What is needed is the full listing written out exactly, minus the pictures.

--- START ---

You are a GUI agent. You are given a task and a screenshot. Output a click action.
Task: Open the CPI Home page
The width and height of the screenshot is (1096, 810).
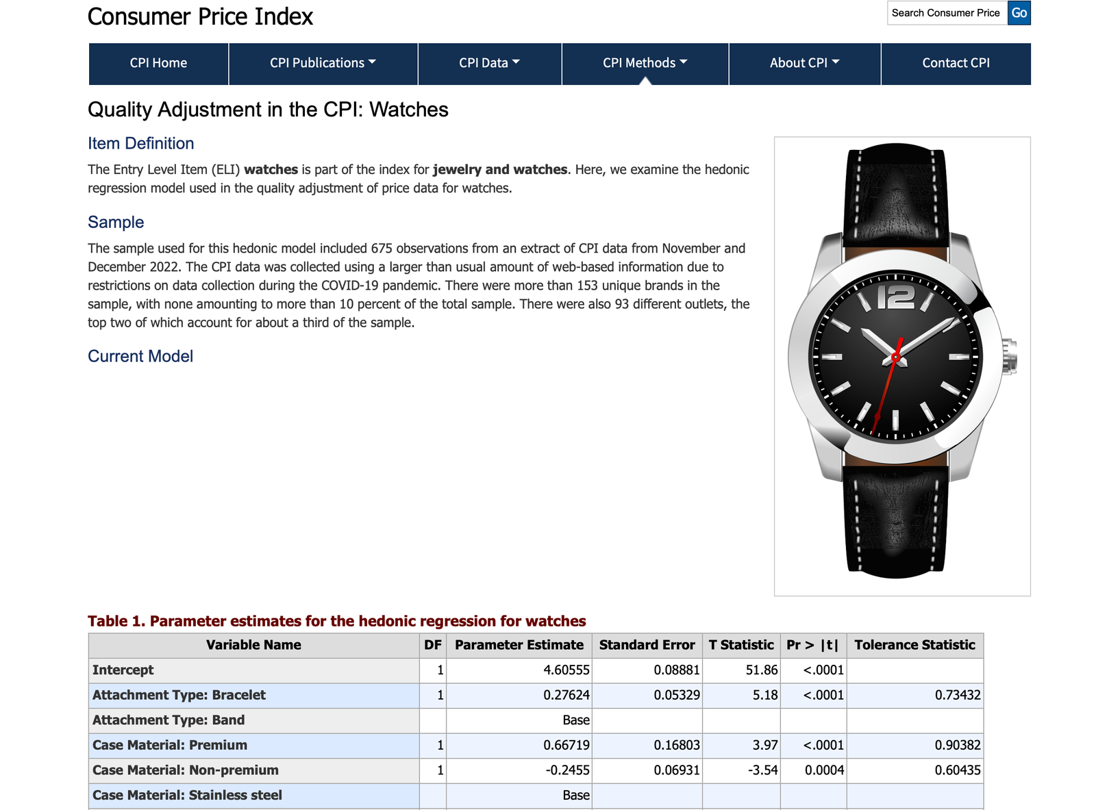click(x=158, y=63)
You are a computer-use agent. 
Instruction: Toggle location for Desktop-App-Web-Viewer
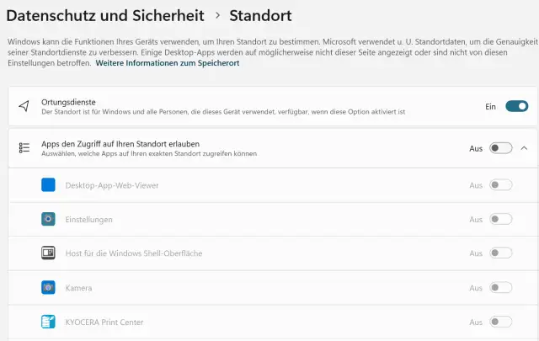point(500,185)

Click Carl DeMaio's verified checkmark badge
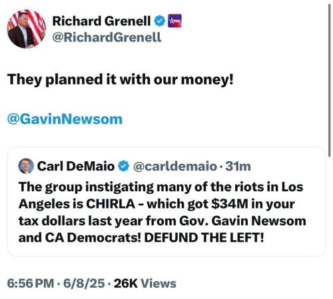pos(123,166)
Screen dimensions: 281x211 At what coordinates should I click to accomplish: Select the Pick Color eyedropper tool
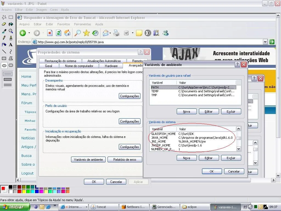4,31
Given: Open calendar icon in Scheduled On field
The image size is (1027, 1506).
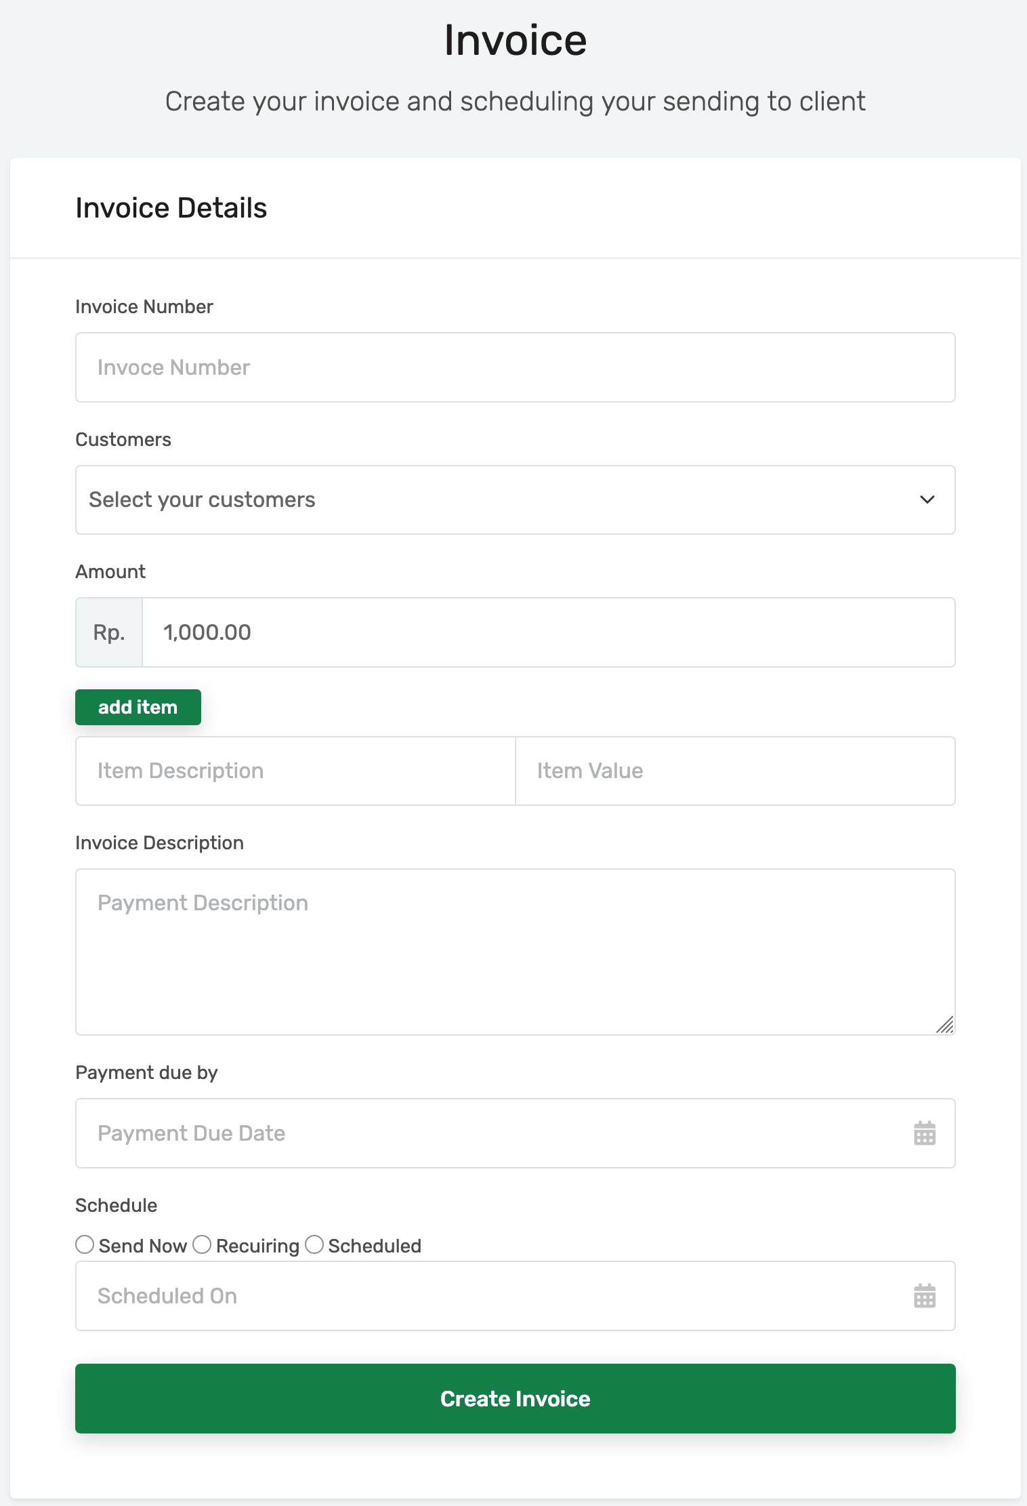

--- END ---

> **Your solution**:
You are a GUI agent. You are given a task and a screenshot. Output a click action.
Task: Open the CPI Home page
The width and height of the screenshot is (1096, 810).
click(x=158, y=63)
You are a computer-use agent. 
Instruction: Toggle location for Desktop-App-Web-Viewer
point(500,185)

Click Carl DeMaio's verified checkmark badge
pos(123,166)
Screen dimensions: 281x211 At what coordinates should I click to accomplish: Select the Pick Color eyedropper tool
4,31
Given: Open calendar icon in Scheduled On field
The image size is (1027, 1506).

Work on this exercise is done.